Toutes les occasions sont bonnes pour pinailler, contester, objecter, marchander. «Les Russes emploient tous les instruments à leur disposition pour ralentir les discussions», confie un diplomate occidental sous couvert de l’anonymat, et ce pour remettre en cause les fondements d’un système jugé trop favorable aux intérêts occidentaux. S’il s’agit pour Pékin de placer ses pions, à l’aune d’ambitions mondiales renouvelées, Moscou défend ses intérêts géostratégiques. Point d’orgue de cette lutte d’arrière-garde qui devait connaître un dénouement vendredi après-midi, en séance plénière de la cinquième commission (5C) consacrée aux affaires administratives et budgétaires, l’adjonction contestée du Mécanisme international, impartial et indépendant (IIIM, ou «triple IM», sur les crimes commis en Syrie) au budget régulier.

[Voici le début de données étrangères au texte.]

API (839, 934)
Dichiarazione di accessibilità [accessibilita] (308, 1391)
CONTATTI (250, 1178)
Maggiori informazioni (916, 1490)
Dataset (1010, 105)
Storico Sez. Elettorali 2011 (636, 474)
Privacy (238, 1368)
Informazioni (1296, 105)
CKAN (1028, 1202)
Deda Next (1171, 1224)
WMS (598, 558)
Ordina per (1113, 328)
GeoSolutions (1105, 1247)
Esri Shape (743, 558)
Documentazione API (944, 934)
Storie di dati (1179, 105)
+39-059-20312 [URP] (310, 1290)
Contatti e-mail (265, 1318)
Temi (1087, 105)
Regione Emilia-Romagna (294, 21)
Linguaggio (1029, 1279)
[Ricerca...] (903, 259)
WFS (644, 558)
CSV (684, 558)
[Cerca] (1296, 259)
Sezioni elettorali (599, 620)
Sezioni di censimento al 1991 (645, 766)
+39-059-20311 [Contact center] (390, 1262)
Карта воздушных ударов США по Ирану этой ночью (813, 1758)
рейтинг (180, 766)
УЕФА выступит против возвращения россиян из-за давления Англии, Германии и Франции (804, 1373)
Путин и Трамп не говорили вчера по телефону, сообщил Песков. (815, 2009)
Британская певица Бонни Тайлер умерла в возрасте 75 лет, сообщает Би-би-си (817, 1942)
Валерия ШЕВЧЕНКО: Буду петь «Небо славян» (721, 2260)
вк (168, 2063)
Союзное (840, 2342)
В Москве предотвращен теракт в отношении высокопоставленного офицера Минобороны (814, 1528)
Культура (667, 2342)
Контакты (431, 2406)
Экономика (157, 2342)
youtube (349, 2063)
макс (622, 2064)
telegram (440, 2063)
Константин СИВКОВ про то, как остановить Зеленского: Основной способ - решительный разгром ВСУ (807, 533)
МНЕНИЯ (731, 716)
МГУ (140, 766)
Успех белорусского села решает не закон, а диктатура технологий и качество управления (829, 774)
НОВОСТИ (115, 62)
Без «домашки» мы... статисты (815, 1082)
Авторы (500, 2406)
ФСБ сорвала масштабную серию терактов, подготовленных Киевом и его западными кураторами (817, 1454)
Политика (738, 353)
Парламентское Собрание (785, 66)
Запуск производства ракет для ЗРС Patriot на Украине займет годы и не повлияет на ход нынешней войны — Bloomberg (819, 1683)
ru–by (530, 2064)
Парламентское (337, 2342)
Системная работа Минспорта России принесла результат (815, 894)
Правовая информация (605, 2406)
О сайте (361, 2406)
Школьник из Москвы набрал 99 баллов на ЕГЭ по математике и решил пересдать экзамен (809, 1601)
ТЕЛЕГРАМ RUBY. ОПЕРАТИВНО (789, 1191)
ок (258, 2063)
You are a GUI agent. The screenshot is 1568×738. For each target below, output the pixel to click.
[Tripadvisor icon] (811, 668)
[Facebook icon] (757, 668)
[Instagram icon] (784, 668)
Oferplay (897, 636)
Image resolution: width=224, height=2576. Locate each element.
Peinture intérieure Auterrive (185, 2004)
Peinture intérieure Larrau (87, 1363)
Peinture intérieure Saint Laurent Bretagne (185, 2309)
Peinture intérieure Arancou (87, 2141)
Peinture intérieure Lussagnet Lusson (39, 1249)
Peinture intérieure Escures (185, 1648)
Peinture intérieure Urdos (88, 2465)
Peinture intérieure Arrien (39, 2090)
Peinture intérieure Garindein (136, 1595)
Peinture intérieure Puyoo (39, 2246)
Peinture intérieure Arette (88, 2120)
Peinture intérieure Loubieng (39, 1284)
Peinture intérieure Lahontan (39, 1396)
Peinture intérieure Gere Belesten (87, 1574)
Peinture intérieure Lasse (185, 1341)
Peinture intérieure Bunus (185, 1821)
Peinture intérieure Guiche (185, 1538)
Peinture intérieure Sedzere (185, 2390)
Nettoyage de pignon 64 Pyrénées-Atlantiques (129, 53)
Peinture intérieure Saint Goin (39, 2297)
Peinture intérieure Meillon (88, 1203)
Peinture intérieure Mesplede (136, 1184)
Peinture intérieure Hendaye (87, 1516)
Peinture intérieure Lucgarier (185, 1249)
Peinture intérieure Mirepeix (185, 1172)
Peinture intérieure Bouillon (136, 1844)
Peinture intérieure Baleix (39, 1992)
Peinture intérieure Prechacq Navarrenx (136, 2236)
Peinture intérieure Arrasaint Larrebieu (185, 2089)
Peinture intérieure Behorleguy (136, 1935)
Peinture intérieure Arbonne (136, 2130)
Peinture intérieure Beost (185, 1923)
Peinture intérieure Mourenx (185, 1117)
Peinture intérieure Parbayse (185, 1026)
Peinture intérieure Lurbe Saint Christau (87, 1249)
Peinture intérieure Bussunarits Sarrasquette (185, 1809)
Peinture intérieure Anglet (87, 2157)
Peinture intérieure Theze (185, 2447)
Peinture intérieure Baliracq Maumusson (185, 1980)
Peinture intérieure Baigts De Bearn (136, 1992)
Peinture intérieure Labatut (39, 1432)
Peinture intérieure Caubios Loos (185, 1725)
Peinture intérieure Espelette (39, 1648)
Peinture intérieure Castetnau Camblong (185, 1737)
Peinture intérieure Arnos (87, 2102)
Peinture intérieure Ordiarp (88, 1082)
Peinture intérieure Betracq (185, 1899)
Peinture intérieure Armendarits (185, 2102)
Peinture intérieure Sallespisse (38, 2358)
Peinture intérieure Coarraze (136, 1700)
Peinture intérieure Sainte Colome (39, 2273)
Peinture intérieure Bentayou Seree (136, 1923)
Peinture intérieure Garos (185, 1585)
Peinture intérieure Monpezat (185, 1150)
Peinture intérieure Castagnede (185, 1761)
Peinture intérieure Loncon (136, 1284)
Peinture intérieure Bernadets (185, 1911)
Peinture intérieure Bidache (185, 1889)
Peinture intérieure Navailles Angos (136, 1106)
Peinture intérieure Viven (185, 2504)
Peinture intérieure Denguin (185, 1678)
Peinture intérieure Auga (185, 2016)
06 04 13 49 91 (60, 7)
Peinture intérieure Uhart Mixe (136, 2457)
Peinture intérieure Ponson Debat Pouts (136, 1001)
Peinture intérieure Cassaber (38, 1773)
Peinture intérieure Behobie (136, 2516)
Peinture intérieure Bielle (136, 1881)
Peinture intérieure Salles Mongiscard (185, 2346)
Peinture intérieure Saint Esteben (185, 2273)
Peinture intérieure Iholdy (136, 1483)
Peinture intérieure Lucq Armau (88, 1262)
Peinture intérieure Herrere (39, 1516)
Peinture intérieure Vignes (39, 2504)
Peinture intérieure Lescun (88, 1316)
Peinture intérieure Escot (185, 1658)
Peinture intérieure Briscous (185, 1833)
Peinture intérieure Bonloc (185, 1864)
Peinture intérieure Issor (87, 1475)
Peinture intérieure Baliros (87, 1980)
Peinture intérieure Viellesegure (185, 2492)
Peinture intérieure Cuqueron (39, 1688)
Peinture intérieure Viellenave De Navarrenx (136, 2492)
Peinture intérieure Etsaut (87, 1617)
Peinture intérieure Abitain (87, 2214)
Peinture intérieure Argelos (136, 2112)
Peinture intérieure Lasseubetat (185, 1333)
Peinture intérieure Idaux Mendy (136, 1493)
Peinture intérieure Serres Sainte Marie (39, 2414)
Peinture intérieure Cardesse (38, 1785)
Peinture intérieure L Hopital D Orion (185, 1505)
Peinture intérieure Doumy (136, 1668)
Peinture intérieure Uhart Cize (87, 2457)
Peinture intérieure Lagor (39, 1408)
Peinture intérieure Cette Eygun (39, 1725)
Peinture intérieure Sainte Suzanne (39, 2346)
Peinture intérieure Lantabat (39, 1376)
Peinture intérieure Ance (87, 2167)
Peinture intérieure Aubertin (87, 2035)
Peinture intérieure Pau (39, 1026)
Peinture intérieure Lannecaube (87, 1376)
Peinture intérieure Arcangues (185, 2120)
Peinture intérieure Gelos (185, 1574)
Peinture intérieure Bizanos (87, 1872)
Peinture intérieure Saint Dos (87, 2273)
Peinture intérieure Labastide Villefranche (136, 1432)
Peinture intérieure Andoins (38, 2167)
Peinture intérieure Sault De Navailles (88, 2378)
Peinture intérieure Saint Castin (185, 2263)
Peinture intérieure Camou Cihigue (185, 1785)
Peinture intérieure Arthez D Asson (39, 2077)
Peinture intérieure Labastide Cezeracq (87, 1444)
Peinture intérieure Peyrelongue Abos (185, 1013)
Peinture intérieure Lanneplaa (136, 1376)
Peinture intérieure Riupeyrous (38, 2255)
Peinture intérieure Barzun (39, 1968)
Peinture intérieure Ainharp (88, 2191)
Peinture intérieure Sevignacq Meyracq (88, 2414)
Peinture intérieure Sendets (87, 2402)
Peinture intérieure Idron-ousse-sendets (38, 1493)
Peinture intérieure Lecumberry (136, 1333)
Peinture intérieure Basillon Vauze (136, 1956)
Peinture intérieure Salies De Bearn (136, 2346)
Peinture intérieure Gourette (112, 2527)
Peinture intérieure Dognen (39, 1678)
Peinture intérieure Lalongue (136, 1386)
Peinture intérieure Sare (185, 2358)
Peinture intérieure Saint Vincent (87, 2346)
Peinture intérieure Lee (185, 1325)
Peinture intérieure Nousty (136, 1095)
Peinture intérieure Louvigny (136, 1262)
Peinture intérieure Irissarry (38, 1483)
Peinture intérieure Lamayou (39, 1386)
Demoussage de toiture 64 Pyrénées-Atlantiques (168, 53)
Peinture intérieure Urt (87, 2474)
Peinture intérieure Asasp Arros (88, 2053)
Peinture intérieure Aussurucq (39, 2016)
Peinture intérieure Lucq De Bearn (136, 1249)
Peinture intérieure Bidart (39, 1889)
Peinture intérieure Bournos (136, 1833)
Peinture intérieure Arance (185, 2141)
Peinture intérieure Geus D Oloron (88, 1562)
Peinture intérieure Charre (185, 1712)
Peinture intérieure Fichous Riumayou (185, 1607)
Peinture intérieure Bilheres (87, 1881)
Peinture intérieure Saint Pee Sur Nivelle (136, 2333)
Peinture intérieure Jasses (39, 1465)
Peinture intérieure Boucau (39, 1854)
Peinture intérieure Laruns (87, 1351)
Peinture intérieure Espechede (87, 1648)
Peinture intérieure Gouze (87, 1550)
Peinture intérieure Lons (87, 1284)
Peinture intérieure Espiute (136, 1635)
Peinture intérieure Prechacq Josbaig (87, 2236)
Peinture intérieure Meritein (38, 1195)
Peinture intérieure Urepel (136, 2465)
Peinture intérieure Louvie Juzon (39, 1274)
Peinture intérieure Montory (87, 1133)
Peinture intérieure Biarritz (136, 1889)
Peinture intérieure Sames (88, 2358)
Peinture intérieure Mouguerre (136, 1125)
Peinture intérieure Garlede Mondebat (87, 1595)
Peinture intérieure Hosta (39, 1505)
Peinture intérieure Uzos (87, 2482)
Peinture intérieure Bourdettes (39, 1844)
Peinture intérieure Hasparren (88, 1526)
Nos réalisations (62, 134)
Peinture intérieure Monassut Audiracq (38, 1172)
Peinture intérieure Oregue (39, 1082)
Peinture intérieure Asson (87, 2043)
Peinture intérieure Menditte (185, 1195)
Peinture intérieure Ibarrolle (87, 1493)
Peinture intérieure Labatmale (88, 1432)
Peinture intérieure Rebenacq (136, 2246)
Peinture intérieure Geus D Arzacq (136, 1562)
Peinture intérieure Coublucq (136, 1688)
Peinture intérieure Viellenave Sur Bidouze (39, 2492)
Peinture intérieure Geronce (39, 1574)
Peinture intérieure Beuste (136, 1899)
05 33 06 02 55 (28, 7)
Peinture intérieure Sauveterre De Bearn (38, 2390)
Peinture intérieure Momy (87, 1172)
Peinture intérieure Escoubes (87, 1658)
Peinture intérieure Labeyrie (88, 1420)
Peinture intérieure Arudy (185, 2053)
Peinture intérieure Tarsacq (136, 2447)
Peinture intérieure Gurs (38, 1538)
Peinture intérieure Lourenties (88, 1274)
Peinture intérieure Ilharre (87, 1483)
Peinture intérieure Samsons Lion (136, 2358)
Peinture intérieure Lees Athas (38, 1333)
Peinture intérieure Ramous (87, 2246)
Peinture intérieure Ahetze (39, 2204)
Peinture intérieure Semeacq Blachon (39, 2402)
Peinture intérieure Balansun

La Russie refuse une telle inscription, au motif qu’une telle mission jugée hostile à Damas, doit rester financée par des contributions volontaires, et veut rogner de moitié son budget de 18 millions de dollars. «J’ai peur qu’il n’y ait pas de concessions, cette fois», redoutait un responsable onusien, écartelé par ce nouvel affrontement bipolaire.